On Monday, I was chatting with a friend who heads up capital markets at a Chinese unicorn. I apologized for my slow replies; I was busily fielding questions about the government’s plans to break up Alipay’s loans business into a separate app. “Oh, in China, that’s old news,” she said, with a sad-face emoji. “I’m an Alibaba shareholder. It sucks.” In Hong Kong that day, the e-commerce giant’s share price dove more than 6%. It currently hovers near record-low levels.
Remember that back in April, state regulators brought down punitive fines on Alibaba Group Holding — where Alipay is a part of the ecosystem through its parent company Ant Group. Where the regulators’ official statement begins to talk about Alipay, the word “disconnect” jumps out.
In retrospect, it was a clear signal that access to its payments platform was going to be separated from loans. At the time, Huabei (which acts like a credit card) and Jiebei (which offers small loans) were the default settings in any user’s Alipay account. It wasn’t just “connected,” it was seamlessly integrated.
To me, the real question is: How could regulators in Beijing have let it reach this point? Alibaba is the largest e-commerce platform in China (and the world!) by far, commanding almost half the market in 2020. It used Alipay as one of its main payment methods, and actively denied consumers the use of competing services such as WeChat Pay.

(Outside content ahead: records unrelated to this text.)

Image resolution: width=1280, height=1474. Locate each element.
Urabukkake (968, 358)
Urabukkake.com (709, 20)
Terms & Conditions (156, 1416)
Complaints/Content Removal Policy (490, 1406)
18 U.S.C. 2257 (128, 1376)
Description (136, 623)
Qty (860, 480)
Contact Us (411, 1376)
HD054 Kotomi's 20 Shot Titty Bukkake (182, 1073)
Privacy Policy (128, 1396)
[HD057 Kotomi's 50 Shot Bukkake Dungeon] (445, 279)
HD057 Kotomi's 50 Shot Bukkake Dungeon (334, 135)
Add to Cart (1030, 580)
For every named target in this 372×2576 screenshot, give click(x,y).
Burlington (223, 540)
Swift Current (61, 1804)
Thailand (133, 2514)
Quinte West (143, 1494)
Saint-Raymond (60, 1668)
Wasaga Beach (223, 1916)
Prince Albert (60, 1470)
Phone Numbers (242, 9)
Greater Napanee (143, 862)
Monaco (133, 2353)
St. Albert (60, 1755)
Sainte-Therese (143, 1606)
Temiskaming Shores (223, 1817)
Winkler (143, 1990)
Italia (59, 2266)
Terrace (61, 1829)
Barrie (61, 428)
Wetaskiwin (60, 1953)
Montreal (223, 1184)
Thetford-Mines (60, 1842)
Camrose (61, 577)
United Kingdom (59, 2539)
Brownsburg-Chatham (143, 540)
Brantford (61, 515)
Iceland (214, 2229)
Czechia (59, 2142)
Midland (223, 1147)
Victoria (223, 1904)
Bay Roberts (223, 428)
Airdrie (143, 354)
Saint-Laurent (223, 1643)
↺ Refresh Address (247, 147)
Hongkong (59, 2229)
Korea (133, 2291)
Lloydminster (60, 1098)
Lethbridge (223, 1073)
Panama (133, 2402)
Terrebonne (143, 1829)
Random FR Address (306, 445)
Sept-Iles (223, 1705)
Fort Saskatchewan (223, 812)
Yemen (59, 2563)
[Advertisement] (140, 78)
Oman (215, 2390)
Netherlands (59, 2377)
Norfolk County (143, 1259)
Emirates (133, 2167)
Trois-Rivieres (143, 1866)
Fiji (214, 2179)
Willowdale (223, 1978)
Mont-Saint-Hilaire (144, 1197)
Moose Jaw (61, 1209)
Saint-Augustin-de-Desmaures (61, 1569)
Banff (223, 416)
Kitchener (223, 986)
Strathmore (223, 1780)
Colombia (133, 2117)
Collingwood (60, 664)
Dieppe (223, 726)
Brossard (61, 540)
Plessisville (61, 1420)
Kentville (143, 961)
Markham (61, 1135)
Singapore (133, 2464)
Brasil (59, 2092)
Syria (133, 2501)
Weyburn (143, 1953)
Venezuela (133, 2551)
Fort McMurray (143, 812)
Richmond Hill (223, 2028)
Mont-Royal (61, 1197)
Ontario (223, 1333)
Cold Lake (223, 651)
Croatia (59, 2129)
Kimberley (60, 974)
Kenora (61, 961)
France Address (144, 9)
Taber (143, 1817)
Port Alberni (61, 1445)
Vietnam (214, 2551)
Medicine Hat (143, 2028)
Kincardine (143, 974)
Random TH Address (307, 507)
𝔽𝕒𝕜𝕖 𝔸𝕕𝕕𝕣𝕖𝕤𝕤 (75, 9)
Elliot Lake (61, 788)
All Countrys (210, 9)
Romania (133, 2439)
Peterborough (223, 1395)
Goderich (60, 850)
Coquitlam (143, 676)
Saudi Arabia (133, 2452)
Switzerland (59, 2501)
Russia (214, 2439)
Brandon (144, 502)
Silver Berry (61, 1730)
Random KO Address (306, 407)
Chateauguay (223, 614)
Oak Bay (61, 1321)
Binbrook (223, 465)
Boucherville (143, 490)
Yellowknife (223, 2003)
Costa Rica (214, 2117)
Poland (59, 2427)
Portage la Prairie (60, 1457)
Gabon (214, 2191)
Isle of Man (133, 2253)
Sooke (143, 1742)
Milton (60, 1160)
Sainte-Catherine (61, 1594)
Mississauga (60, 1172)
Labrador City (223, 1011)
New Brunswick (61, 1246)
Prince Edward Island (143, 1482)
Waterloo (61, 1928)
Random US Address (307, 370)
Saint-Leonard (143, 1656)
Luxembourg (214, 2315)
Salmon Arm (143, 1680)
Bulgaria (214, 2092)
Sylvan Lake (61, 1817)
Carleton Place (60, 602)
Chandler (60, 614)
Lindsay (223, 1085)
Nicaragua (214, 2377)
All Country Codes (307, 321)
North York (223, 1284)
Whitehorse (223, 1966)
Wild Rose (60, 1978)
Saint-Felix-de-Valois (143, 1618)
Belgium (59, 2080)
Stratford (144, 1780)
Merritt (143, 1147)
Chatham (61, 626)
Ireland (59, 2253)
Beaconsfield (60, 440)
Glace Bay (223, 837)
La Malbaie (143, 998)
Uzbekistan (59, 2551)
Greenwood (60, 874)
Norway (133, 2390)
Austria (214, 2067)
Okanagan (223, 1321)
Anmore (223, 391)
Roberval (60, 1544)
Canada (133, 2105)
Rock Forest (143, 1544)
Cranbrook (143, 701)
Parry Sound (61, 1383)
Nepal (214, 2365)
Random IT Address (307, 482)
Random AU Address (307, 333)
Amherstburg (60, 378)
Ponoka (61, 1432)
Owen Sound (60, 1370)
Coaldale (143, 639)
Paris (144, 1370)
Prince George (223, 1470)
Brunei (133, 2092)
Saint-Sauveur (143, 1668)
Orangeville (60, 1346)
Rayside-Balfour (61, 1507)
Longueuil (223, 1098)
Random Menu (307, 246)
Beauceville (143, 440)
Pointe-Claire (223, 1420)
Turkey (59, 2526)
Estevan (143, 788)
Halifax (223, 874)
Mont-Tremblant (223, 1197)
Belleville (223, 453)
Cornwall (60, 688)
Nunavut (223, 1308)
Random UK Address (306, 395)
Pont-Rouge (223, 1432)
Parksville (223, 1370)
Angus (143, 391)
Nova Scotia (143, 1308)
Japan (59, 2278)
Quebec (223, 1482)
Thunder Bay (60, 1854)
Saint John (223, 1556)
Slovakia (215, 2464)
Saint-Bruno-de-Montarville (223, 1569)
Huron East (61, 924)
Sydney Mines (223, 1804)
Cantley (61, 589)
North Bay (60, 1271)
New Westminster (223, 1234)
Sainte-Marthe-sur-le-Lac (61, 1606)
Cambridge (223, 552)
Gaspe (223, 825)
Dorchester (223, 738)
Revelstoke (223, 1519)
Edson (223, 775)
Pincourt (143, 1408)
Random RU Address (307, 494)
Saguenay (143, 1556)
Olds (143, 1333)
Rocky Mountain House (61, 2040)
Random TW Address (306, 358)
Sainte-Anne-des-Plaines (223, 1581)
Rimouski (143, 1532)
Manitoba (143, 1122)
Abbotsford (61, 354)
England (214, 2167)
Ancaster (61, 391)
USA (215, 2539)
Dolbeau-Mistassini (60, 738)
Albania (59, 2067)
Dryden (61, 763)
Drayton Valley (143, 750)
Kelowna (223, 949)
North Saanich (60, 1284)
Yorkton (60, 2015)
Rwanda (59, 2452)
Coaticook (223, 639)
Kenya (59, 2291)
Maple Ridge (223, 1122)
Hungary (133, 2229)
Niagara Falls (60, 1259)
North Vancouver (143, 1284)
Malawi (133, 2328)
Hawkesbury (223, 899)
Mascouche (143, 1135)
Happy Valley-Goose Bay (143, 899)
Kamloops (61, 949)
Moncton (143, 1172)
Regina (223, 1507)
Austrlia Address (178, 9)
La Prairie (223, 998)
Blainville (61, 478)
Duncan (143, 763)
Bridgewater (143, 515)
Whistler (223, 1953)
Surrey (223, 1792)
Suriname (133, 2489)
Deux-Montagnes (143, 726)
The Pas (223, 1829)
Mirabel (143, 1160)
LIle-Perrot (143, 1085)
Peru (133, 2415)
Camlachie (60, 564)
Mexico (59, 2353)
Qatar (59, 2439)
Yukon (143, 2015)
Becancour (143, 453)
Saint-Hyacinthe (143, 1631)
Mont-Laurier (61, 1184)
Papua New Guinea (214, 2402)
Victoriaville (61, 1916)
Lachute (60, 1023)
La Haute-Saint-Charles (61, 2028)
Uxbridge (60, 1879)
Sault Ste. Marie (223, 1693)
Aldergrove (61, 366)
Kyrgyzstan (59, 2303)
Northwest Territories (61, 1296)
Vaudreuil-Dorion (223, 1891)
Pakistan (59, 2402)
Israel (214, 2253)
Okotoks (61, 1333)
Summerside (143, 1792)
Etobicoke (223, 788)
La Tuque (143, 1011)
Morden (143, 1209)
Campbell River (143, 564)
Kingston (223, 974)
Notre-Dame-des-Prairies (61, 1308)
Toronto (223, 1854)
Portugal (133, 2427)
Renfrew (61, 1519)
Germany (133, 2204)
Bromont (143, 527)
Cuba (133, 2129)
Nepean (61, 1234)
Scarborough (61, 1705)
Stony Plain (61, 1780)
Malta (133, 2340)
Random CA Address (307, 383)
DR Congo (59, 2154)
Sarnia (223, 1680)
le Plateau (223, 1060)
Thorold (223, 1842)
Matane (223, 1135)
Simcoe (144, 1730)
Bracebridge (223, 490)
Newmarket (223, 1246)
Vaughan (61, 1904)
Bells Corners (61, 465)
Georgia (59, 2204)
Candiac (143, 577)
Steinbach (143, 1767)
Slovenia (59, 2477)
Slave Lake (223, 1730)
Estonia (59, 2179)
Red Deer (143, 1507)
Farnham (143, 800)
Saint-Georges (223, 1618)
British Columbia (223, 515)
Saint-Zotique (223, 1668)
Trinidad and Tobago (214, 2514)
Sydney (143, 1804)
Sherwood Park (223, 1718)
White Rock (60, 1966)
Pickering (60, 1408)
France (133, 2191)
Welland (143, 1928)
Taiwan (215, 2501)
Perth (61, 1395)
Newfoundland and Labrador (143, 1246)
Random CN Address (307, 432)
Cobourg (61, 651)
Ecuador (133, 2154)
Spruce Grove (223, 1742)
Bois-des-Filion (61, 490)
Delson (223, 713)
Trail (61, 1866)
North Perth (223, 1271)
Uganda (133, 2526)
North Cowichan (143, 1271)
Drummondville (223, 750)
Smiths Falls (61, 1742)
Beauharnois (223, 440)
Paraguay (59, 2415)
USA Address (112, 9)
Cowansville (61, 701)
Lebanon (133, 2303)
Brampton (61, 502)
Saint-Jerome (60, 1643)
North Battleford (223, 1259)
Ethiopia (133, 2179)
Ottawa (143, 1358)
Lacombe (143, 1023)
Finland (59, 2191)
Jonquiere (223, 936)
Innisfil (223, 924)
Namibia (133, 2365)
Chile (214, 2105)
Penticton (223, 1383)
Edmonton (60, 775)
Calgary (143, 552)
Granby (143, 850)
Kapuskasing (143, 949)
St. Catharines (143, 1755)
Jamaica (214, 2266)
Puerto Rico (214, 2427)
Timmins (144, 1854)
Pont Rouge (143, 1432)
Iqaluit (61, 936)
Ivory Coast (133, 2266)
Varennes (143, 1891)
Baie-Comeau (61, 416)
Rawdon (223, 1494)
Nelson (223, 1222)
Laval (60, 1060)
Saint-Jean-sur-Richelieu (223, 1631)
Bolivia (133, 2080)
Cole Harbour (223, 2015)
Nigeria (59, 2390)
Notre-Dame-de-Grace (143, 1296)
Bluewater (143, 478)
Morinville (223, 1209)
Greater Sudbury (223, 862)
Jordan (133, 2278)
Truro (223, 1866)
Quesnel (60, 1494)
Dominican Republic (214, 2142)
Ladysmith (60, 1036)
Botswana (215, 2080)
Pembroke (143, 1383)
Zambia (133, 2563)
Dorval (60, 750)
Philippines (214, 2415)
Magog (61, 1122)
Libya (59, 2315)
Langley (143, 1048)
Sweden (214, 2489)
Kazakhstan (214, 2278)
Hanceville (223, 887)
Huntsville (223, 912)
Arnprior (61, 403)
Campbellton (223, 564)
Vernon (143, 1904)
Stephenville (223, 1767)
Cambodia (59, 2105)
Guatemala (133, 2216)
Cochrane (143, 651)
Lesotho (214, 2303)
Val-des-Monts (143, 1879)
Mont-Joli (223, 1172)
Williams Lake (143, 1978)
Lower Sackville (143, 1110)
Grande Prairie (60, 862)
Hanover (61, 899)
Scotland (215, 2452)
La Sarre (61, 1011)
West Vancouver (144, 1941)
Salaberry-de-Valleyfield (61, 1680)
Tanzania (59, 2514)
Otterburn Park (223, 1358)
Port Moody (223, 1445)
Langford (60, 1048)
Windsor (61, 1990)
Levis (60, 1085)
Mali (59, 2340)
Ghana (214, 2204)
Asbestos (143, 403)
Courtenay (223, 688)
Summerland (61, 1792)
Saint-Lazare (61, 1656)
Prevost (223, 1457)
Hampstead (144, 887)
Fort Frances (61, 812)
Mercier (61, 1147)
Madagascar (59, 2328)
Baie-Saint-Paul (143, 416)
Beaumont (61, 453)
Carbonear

For years, Ant managed to exploit regulatory gaps and present itself more as an internet company, not a finance one. Finance firms are very strictly monitored in China, but internet firms far less so (before the recent wave of regulations). So, it wasn’t so much that regulators weren’t trying, but that they weren’t fully empowered against Ant’s disruptive new business models.
Alibaba, through Ant, ran a magic formula that allowed it to swallow the market. Data from its huge e-commerce platforms flowed into Alipay payments, then into an exclusive credit scoring system, Sesame Credit (officially known as Zhima Credit). That was used to power highly leveraged loans peddled at, you guessed it, point-of-sale on Alibaba. Alipay also had a huge offline presence.
Call it what you like — a closed loop, a virtuous flywheel — the formula was benefiting Alibaba at the expense of consumer choice and market competition. This is already hinting toward a conflict-of-interest problem, right?
In the regulators’ defense, it was a fairly unique situation. Even Tencent, Alibaba’s closest competitor, didn’t have anywhere near the same e-commerce clout to pull Chinese consumers into their entire payment ecosystem. Its own e-commerce success came mostly through investments, in JD.com and Pinduoduo, for example.
Don’t forget how the market developed at a blistering speed, outpacing regulation. In just 17 years, Alipay went from zero to $17 trillion in transaction volume, amassing over 700 million users. Visa processes only about three-quarters of that in total payment volume and is more than 60 years old. And if we’re talking about products like Sesame Credit or Huabei, then they are far younger — only 6, 7 years old.
Most importantly, over those years, there was a market need for easily attainable credit. The state was focused on growing consumption; credit card adoption did ramp up, but qualifying for it was out of reach for most Chinese. It meant that people were, on the whole, willing and grateful for Alipay’s credit-giving services.
Now that the regulators have finally acted on Alibaba’s anti-competitive tendencies, they haven’t held back. They’ve required a new consumer finance license for the lending businesses, with new conditions to be met; this overrides the previous microlending licenses. Old loans must be absorbed into the new entity within the next year.
They have also ordered that the credit-scoring product come under a separate joint venture with state-owned enterprises. Sure, Ant can still be the majority or controlling shareholder and the ultimate parent company. But the businesses wouldn’t be as fully integrated as before, when they were designed to serve only one customer: Alibaba.
We’ll see what further steps are taken. But so far, Ant has escaped anything ruinous. There have been no forced divestments, and a few “pretty friend” (“sweetheart”) joint ventures. Ant still owns 50% of its lending joint venture, and the credit-scoring side was tied up with some obviously pliant, provincial state-owned enterprises. (One of these is the Zhejiang tourism board — I mean, how much credit know-how is a tourism company bringing to the table? Ant is clearly still calling the shots.)
All the same, the virtuous flywheel that benefited Alibaba has been shattered in several places. It’s unclear whether Ant can recover the value that’s been lost. But with the several years’ head start it’s had in developing a loyal customer base (500 million Huabei users, for one), and the fact that everyone will be subject to the same restrictions, Ant may well remain the dominant player for a long while. The newly empowered regulators have ensured that, for now, the entire game is a lot less profitable.